H-1B Cap Multiple Filing Limitation – USCIS adopts Administrative Appeals Office decision

US Citizenship and immigration Services (USCIS) has adopted Matter of S- Inc., an Administrative Appeals Court (AAO) decision discussing multiple cap-subject H-1B filings. The decision substantially expands prohibitions on multiple filings already in place, making it far more difficult for different employers to file separate H-1B cap petitions for the same individual in the same fiscal year.
It has long been prohibited for “Related Entities” to file multiple cap-subject petitions for the same individual – even if with different job titles or descriptions. However, “related entities” had typically been interpreted the same way as in the L-1 Intracompany Transferee visa context (parent company, subsidiary, or affiliated in terms of same or similar ownership).

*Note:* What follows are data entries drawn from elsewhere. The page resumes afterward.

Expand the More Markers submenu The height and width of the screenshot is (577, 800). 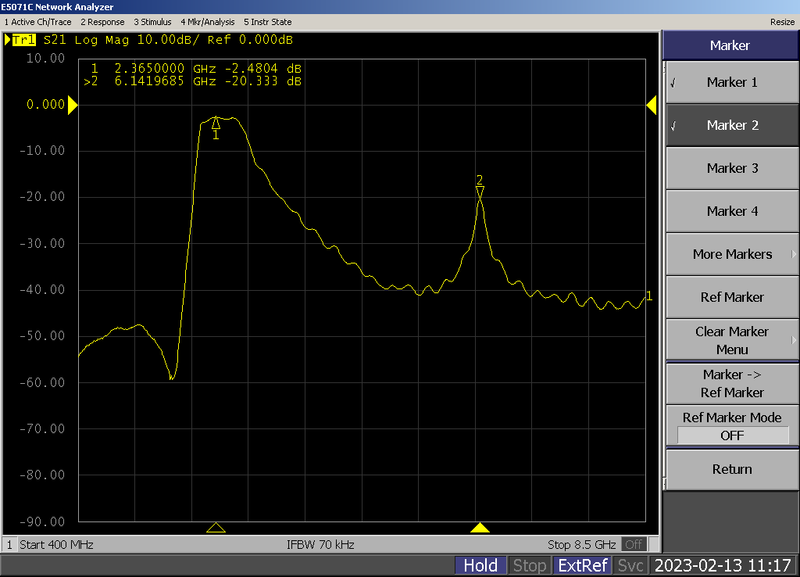point(732,254)
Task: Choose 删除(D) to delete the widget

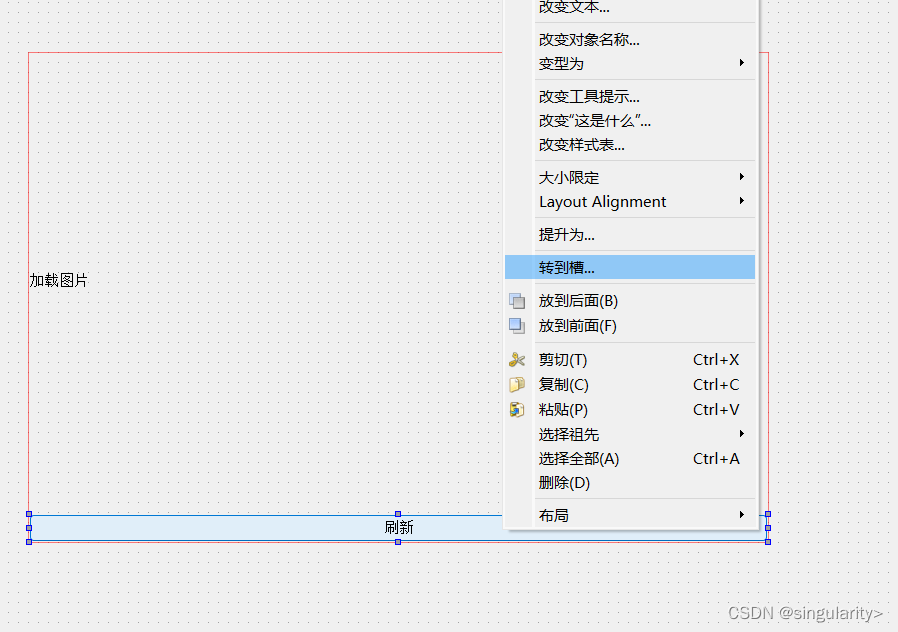Action: (x=564, y=482)
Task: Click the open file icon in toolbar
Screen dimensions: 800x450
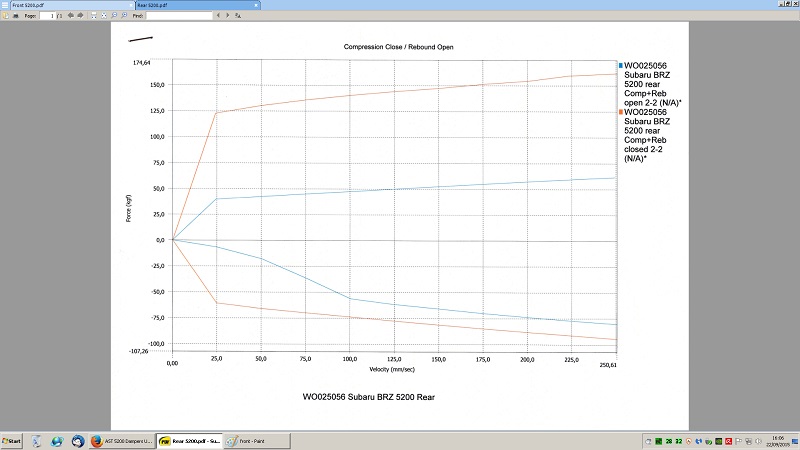Action: point(6,16)
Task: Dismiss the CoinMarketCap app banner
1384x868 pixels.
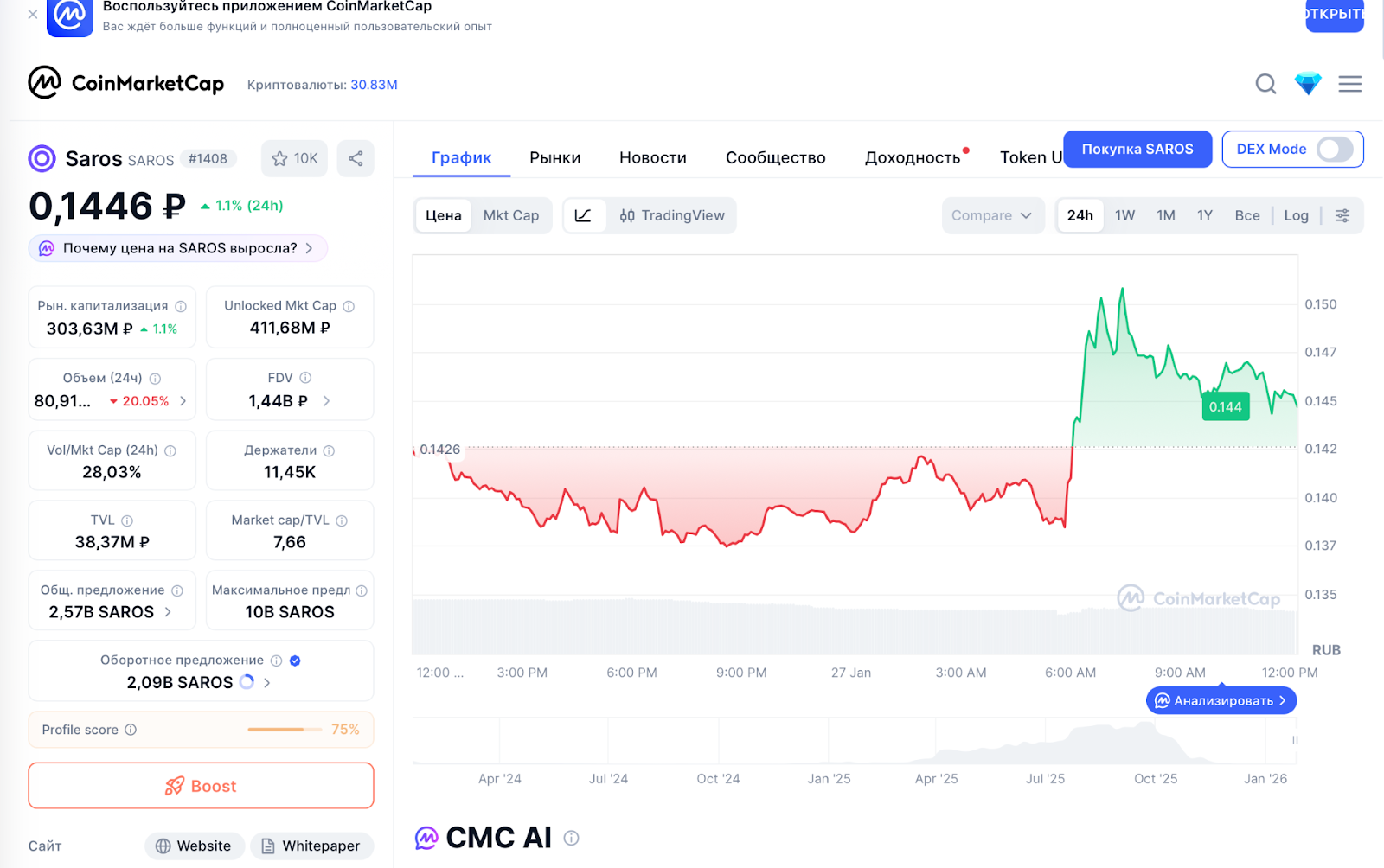Action: click(x=33, y=14)
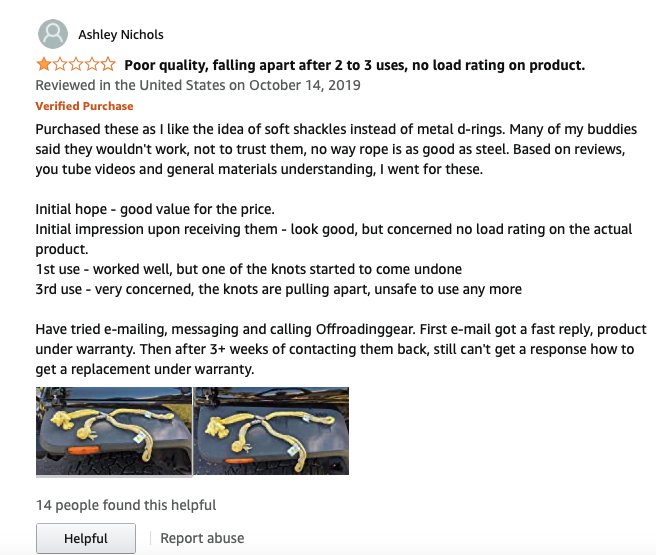Click the second empty rating star
The height and width of the screenshot is (555, 656).
click(60, 64)
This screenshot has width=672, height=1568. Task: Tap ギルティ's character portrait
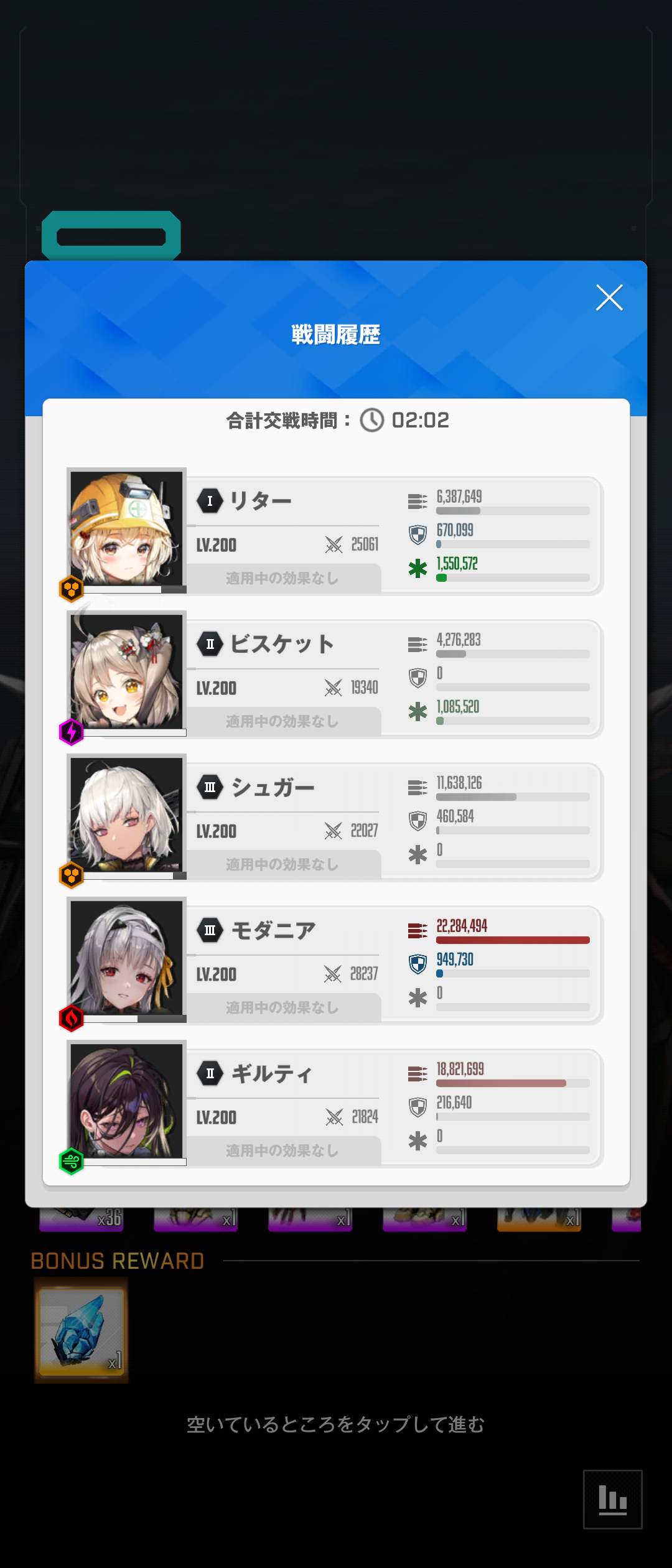(x=127, y=1100)
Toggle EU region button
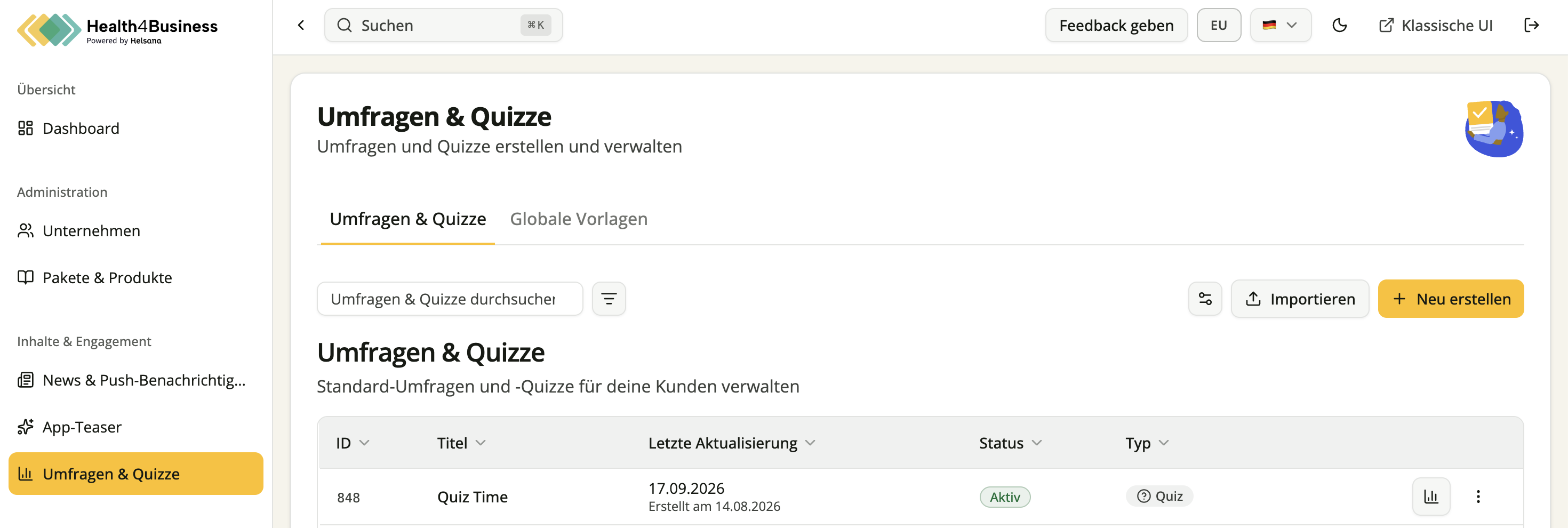The width and height of the screenshot is (1568, 528). coord(1219,25)
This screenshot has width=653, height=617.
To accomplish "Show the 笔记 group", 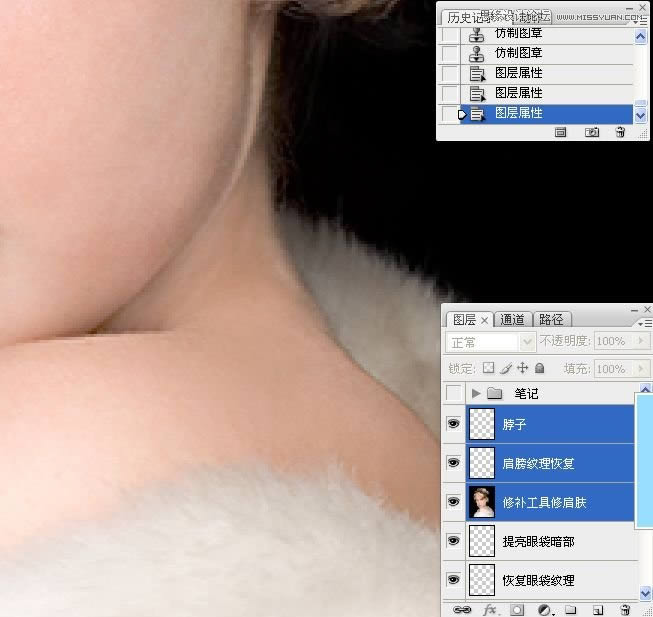I will point(453,393).
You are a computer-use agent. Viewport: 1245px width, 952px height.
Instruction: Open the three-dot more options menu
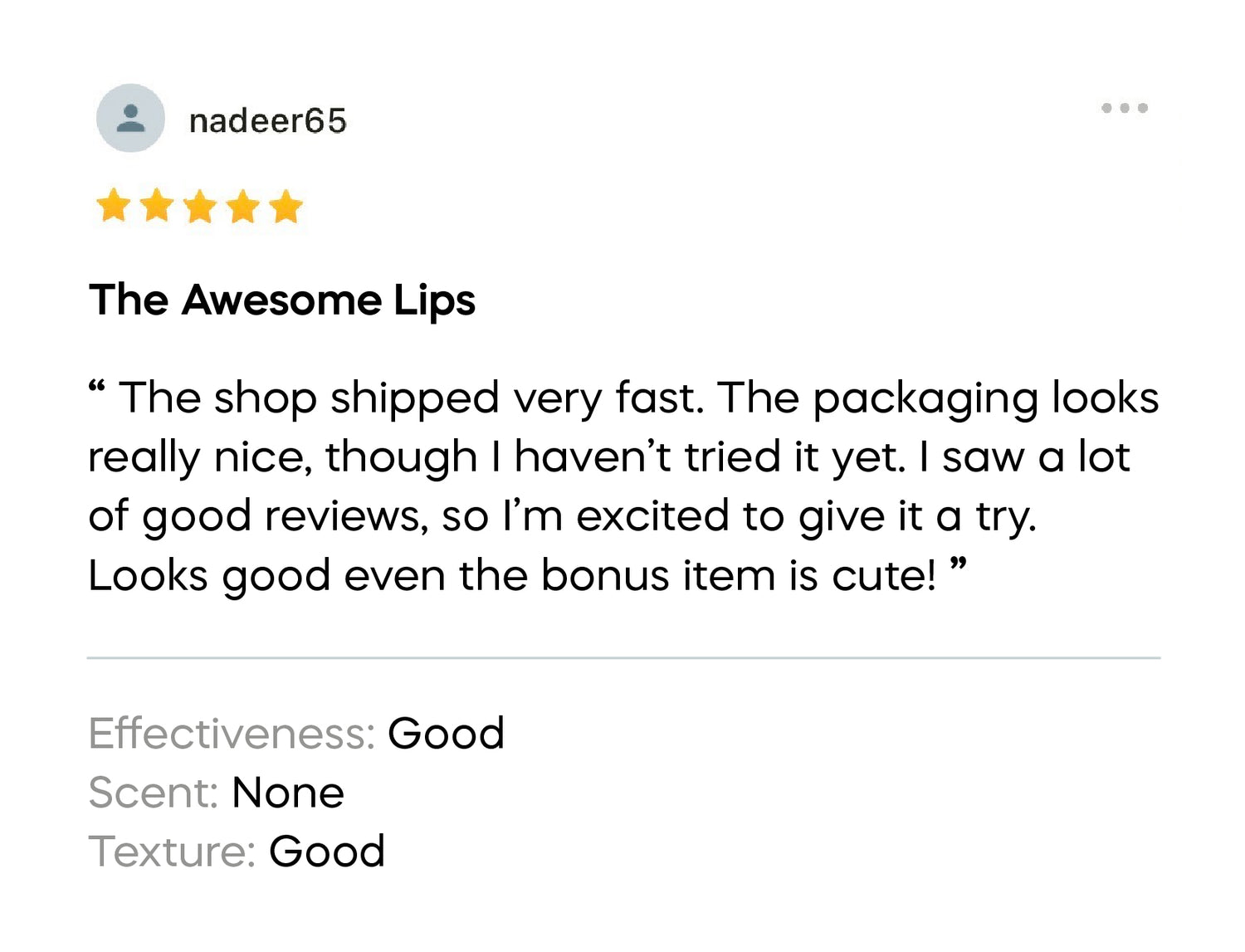[x=1124, y=108]
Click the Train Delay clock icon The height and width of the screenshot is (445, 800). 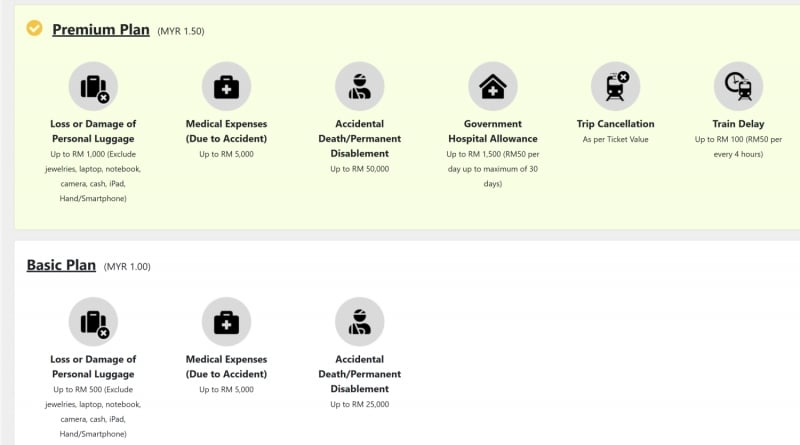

Matter of S- Inc. involves two H-1B petitioning employers who clearly used this definition of “related entity.” Two employers with no relation in terms of ownership – both were personnel companies supplying software professionals to end-clients – each filed an H-1B for the same employee for a position working at the same ultimate client site on the same project.
USCIS disallowed both petitions as “related entity” petitions even though the petitioning companies had no ownership relationship to each other. If anything, it appears they may have had a client/vendor relationship with one supplying personnel to the end client through the other company.
The case was appealed to the AAO, which sided with USCIS and agreed that the companies were “related entities” for purposes of the regulation at 8 C.F.R. §214.2(h)(2)(i)(G) preventing simultaneous related entity petitions for the same individual. In the future, employers and H-1B beneficiaries will need to be very careful to ensure the lack of a relationship.